Your objective> Extract from the listing each line in which the word "computer" appears.
··· Records supplied
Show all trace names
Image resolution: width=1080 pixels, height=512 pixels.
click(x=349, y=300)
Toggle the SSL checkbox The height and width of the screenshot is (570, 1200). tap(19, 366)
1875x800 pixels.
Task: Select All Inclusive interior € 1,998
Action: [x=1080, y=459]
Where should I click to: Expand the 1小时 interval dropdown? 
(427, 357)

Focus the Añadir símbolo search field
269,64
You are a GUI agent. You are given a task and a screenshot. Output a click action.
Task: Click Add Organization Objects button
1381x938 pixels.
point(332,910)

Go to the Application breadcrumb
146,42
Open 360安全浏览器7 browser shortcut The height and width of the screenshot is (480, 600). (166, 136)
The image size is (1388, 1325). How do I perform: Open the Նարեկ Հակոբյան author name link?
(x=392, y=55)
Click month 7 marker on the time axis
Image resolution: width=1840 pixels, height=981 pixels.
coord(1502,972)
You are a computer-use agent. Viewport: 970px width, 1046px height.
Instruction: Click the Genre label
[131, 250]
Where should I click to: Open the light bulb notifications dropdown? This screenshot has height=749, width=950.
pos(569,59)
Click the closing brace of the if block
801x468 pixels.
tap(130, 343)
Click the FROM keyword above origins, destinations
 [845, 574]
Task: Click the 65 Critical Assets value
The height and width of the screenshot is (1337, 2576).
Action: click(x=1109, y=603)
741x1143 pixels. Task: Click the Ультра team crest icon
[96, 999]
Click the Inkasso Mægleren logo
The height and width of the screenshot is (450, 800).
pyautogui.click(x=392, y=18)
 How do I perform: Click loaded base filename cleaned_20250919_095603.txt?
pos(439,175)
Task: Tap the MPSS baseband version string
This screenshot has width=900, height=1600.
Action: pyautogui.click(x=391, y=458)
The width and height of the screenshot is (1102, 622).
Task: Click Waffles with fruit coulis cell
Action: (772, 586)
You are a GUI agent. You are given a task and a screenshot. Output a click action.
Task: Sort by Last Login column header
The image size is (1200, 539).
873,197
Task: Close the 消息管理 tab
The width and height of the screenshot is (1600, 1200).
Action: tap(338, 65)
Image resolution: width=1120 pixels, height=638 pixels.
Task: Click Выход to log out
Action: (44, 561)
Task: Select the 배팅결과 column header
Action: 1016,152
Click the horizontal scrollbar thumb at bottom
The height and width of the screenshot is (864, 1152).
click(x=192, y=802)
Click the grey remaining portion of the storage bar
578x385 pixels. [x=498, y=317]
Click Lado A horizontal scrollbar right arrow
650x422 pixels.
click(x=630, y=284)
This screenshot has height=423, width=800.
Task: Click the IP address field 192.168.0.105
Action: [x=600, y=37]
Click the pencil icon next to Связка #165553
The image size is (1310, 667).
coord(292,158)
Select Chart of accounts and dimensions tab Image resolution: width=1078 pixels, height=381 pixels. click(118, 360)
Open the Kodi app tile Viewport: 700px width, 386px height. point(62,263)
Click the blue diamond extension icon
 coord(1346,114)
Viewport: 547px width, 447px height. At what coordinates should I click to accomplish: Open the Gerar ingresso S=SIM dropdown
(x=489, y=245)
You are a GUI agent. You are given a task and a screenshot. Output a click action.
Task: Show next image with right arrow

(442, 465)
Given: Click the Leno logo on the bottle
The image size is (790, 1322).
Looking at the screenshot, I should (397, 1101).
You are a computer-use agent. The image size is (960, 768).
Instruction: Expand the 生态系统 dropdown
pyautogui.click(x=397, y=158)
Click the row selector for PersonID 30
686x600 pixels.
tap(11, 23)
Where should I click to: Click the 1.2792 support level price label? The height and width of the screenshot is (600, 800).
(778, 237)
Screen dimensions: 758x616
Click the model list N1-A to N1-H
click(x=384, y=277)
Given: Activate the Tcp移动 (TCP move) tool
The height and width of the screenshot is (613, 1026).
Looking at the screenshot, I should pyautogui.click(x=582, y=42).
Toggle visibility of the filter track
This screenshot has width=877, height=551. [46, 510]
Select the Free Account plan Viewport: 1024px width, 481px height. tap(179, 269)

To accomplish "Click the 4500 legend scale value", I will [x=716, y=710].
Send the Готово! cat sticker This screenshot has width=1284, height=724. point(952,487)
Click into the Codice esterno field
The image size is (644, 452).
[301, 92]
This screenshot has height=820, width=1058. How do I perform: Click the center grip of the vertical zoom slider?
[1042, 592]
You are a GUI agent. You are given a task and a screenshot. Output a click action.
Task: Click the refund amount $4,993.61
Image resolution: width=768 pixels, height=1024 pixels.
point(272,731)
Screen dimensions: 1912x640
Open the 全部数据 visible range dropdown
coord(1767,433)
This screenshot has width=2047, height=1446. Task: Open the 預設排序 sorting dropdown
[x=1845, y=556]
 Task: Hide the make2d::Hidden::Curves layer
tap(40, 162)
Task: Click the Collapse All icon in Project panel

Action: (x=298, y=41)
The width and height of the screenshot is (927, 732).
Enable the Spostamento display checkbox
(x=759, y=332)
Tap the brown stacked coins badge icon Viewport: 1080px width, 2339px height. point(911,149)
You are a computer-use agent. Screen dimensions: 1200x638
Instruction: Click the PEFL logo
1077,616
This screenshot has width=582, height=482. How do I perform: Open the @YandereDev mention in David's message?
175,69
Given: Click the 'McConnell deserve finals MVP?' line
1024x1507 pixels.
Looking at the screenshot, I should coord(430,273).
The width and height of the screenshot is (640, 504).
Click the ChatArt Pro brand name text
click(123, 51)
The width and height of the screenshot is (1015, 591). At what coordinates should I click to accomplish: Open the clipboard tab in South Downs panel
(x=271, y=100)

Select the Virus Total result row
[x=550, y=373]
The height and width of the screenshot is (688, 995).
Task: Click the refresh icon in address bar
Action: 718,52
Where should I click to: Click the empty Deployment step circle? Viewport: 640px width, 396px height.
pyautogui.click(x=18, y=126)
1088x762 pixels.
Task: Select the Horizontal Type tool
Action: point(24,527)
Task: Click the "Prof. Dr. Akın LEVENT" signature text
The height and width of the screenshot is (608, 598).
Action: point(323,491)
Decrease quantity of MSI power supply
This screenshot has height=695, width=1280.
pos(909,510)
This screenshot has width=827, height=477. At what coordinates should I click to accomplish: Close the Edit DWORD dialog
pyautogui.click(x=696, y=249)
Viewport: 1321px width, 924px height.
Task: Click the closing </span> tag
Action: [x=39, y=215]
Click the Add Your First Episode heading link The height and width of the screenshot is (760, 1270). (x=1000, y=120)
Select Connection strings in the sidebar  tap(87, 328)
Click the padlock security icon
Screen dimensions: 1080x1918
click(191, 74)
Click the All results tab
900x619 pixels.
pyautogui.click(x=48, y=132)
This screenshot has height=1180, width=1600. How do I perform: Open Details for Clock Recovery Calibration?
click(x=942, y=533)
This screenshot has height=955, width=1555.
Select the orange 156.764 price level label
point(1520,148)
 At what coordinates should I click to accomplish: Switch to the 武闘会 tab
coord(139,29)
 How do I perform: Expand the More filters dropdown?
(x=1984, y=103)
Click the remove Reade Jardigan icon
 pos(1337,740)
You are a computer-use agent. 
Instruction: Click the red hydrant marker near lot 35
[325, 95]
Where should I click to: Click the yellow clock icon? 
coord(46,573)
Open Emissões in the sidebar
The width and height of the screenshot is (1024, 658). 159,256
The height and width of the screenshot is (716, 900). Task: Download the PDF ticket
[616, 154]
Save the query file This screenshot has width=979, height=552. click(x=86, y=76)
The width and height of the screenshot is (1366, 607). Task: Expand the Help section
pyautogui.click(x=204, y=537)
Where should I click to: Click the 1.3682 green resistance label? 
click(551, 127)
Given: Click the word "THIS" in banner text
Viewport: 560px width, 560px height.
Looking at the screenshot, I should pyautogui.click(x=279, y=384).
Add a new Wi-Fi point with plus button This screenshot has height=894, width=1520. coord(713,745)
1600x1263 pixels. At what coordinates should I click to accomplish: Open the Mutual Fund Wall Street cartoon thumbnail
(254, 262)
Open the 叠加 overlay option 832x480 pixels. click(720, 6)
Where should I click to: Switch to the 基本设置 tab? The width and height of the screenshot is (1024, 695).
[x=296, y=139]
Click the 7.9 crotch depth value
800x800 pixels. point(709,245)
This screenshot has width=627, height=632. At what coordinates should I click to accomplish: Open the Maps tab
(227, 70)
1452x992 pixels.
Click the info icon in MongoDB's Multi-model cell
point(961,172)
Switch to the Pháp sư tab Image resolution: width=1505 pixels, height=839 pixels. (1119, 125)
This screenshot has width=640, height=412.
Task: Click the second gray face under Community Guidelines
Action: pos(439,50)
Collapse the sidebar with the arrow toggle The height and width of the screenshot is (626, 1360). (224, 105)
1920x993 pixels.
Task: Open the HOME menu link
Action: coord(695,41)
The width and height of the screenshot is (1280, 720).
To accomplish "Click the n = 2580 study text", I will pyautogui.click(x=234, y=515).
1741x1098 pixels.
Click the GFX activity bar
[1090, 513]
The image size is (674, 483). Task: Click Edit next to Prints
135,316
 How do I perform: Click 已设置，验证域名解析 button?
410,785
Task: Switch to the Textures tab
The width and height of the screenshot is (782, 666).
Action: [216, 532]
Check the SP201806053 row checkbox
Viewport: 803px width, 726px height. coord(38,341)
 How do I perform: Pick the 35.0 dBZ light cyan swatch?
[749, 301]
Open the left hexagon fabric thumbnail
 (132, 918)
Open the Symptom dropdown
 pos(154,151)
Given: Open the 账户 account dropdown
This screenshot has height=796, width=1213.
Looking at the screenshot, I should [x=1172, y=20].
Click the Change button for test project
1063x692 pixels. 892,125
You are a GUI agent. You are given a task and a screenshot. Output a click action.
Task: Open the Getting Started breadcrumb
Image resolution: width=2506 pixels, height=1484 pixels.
······
Expected answer>
You are a computer-use agent. Viewport: 970px width, 1046px height.
You are a computer-use agent. The image size is (960, 768).
You are a computer-use agent. Screen dimensions: 1200x638
You are a computer-use agent. 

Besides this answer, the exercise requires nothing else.